→ **Source data**:
##############################
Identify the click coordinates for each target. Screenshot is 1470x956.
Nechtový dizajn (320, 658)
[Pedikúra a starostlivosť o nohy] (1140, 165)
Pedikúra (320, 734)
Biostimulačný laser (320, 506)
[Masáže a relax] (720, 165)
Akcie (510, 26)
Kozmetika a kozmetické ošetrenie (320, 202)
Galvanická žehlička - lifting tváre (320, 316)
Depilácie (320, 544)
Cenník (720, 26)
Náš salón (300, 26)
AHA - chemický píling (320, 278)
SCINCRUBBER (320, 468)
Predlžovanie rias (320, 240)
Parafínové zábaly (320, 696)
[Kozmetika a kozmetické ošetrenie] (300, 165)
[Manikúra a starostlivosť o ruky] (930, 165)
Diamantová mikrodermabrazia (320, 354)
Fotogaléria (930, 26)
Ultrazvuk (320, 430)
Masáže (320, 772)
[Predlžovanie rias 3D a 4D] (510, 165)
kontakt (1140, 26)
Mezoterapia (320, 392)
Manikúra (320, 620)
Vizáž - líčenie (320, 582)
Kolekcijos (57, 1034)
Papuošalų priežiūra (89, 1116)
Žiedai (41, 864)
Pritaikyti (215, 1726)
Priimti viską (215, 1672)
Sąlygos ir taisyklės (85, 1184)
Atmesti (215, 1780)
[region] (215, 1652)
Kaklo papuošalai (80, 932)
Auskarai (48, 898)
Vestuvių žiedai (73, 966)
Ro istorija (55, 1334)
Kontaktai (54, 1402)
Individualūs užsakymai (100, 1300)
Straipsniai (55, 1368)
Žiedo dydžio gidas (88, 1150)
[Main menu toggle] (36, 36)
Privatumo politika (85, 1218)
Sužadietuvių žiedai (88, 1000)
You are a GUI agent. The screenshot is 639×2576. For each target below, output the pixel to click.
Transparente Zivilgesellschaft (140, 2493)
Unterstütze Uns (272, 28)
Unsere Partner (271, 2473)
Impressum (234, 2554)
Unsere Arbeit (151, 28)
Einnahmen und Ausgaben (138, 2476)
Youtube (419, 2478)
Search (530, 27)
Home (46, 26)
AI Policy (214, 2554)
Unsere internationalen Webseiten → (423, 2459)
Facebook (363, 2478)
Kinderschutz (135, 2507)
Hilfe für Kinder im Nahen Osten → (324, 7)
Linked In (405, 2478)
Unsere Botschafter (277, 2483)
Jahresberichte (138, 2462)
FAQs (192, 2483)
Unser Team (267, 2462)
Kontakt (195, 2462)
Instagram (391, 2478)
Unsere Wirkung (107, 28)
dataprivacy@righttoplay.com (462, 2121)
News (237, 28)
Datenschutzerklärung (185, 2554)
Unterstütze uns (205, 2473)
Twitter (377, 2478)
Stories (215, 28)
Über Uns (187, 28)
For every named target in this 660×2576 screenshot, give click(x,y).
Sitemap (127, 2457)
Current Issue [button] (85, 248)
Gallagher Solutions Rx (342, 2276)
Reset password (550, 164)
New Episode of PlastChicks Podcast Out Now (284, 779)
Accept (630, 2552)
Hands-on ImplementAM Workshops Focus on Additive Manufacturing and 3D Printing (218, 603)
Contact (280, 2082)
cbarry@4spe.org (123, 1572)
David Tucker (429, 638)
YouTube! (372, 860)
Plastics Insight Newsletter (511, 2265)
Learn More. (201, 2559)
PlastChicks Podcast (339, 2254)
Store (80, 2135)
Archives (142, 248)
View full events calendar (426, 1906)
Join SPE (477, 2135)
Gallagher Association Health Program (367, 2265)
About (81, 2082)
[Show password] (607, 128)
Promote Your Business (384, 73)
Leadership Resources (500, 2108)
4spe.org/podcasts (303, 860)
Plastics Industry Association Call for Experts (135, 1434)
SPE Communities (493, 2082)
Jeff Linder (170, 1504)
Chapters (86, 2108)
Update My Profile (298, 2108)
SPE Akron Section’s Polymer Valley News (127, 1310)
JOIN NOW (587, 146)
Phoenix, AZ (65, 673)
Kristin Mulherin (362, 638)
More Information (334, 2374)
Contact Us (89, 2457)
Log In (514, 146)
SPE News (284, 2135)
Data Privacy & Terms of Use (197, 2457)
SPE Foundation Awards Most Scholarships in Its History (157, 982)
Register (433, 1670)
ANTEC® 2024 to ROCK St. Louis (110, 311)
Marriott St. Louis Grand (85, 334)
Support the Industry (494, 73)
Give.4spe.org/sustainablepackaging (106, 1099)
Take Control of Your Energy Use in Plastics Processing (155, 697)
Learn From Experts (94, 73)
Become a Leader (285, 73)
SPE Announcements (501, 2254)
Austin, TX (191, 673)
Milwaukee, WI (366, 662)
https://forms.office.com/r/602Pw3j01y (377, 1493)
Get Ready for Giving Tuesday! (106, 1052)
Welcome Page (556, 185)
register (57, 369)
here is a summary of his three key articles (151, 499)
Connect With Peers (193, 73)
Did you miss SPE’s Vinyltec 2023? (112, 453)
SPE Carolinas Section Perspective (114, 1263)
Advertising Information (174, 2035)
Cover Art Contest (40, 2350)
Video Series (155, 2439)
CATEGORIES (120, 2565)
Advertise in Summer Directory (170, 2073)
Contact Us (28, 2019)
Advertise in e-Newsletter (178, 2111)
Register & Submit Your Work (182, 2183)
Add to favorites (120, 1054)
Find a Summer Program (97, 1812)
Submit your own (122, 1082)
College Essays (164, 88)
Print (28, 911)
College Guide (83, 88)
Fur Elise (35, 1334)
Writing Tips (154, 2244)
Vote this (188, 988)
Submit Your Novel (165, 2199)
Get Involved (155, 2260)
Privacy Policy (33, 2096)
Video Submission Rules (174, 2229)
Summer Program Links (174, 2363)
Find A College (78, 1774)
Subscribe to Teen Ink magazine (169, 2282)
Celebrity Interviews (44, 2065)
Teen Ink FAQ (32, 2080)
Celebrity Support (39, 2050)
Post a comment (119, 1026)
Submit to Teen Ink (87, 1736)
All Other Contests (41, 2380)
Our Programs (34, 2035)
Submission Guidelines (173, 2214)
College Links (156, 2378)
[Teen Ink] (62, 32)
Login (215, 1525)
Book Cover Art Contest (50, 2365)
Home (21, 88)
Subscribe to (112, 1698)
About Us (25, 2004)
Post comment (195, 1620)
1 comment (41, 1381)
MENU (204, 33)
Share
##############################
Retype the entries exactly, please. Leave no line out.

→ **Written answer**:
Identify the click coordinates for each target. Screenshot is 1470x956.
Nechtový dizajn (320, 658)
[Pedikúra a starostlivosť o nohy] (1140, 165)
Pedikúra (320, 734)
Biostimulačný laser (320, 506)
[Masáže a relax] (720, 165)
Akcie (510, 26)
Kozmetika a kozmetické ošetrenie (320, 202)
Galvanická žehlička - lifting tváre (320, 316)
Depilácie (320, 544)
Cenník (720, 26)
Náš salón (300, 26)
AHA - chemický píling (320, 278)
SCINCRUBBER (320, 468)
Predlžovanie rias (320, 240)
Parafínové zábaly (320, 696)
[Kozmetika a kozmetické ošetrenie] (300, 165)
[Manikúra a starostlivosť o ruky] (930, 165)
Diamantová mikrodermabrazia (320, 354)
Fotogaléria (930, 26)
Ultrazvuk (320, 430)
Masáže (320, 772)
[Predlžovanie rias 3D a 4D] (510, 165)
kontakt (1140, 26)
Mezoterapia (320, 392)
Manikúra (320, 620)
Vizáž - líčenie (320, 582)
Kolekcijos (57, 1034)
Papuošalų priežiūra (89, 1116)
Žiedai (41, 864)
Pritaikyti (215, 1726)
Priimti viską (215, 1672)
Sąlygos ir taisyklės (85, 1184)
Atmesti (215, 1780)
[region] (215, 1652)
Kaklo papuošalai (80, 932)
Auskarai (48, 898)
Vestuvių žiedai (73, 966)
Ro istorija (55, 1334)
Kontaktai (54, 1402)
Individualūs užsakymai (100, 1300)
Straipsniai (55, 1368)
Žiedo dydžio gidas (88, 1150)
[Main menu toggle] (36, 36)
Privatumo politika (85, 1218)
Sužadietuvių žiedai (88, 1000)
You are a GUI agent. The screenshot is 639×2576. For each target below, output the pixel to click.
Transparente Zivilgesellschaft (140, 2493)
Unterstütze Uns (272, 28)
Unsere Partner (271, 2473)
Impressum (234, 2554)
Unsere Arbeit (151, 28)
Einnahmen und Ausgaben (138, 2476)
Youtube (419, 2478)
Search (530, 27)
Home (46, 26)
AI Policy (214, 2554)
Unsere internationalen Webseiten → (423, 2459)
Facebook (363, 2478)
Kinderschutz (135, 2507)
Hilfe für Kinder im Nahen Osten → (324, 7)
Linked In (405, 2478)
Unsere Botschafter (277, 2483)
Jahresberichte (138, 2462)
FAQs (192, 2483)
Unser Team (267, 2462)
Kontakt (195, 2462)
Instagram (391, 2478)
Unsere Wirkung (107, 28)
dataprivacy@righttoplay.com (462, 2121)
News (237, 28)
Datenschutzerklärung (185, 2554)
Unterstütze uns (205, 2473)
Twitter (377, 2478)
Stories (215, 28)
Über Uns (187, 28)
For every named target in this 660×2576 screenshot, give click(x,y).
Sitemap (127, 2457)
Current Issue [button] (85, 248)
Gallagher Solutions Rx (342, 2276)
Reset password (550, 164)
New Episode of PlastChicks Podcast Out Now (284, 779)
Accept (630, 2552)
Hands-on ImplementAM Workshops Focus on Additive Manufacturing and 3D Printing (218, 603)
Contact (280, 2082)
cbarry@4spe.org (123, 1572)
David Tucker (429, 638)
YouTube! (372, 860)
Plastics Insight Newsletter (511, 2265)
Learn More. (201, 2559)
PlastChicks Podcast (339, 2254)
Store (80, 2135)
Archives (142, 248)
View full events calendar (426, 1906)
Join SPE (477, 2135)
Gallagher Association Health Program (367, 2265)
About (81, 2082)
[Show password] (607, 128)
Promote Your Business (384, 73)
Leadership Resources (500, 2108)
4spe.org/podcasts (303, 860)
Plastics Industry Association Call for Experts (135, 1434)
SPE Communities (493, 2082)
Jeff Linder (170, 1504)
Chapters (86, 2108)
Update My Profile (298, 2108)
SPE Akron Section’s Polymer Valley News (127, 1310)
JOIN NOW (587, 146)
Phoenix, AZ (65, 673)
Kristin Mulherin (362, 638)
More Information (334, 2374)
Contact Us (89, 2457)
Log In (514, 146)
SPE News (284, 2135)
Data Privacy & Terms of Use (197, 2457)
SPE Foundation Awards Most Scholarships in Its History (157, 982)
Register (433, 1670)
ANTEC® 2024 to ROCK St. Louis (110, 311)
Marriott St. Louis Grand (85, 334)
Support the Industry (494, 73)
Give.4spe.org/sustainablepackaging (106, 1099)
Take Control of Your Energy Use in Plastics Processing (155, 697)
Learn From Experts (94, 73)
Become a Leader (285, 73)
SPE Announcements (501, 2254)
Austin, TX (191, 673)
Milwaukee, WI (366, 662)
https://forms.office.com/r/602Pw3j01y (377, 1493)
Get Ready for Giving Tuesday! (106, 1052)
Welcome Page (556, 185)
register (57, 369)
here is a summary of his three key articles (151, 499)
Connect With Peers (193, 73)
Did you miss SPE’s Vinyltec 2023? (112, 453)
SPE Carolinas Section Perspective (114, 1263)
Advertising Information (174, 2035)
Cover Art Contest (40, 2350)
Video Series (155, 2439)
CATEGORIES (120, 2565)
Advertise in Summer Directory (170, 2073)
Contact Us (28, 2019)
Advertise in e-Newsletter (178, 2111)
Register & Submit Your Work (182, 2183)
Add to favorites (120, 1054)
Find a Summer Program (97, 1812)
Submit your own (122, 1082)
College Essays (164, 88)
Print (28, 911)
College Guide (83, 88)
Fur Elise (35, 1334)
Writing Tips (154, 2244)
Vote this (188, 988)
Submit Your Novel (165, 2199)
Get Involved (155, 2260)
Privacy Policy (33, 2096)
Video Submission Rules (174, 2229)
Summer Program Links (174, 2363)
Find A College (78, 1774)
Subscribe to Teen Ink magazine (169, 2282)
Celebrity Interviews (44, 2065)
Teen Ink FAQ (32, 2080)
Celebrity Support (39, 2050)
Post a comment (119, 1026)
Submit to Teen Ink (87, 1736)
All Other Contests (41, 2380)
Our Programs (34, 2035)
Submission Guidelines (173, 2214)
College Links (156, 2378)
[Teen Ink] (62, 32)
Login (215, 1525)
Book Cover Art Contest (50, 2365)
Home (21, 88)
Subscribe to (112, 1698)
About Us (25, 2004)
Post comment (195, 1620)
1 comment (41, 1381)
MENU (204, 33)
Share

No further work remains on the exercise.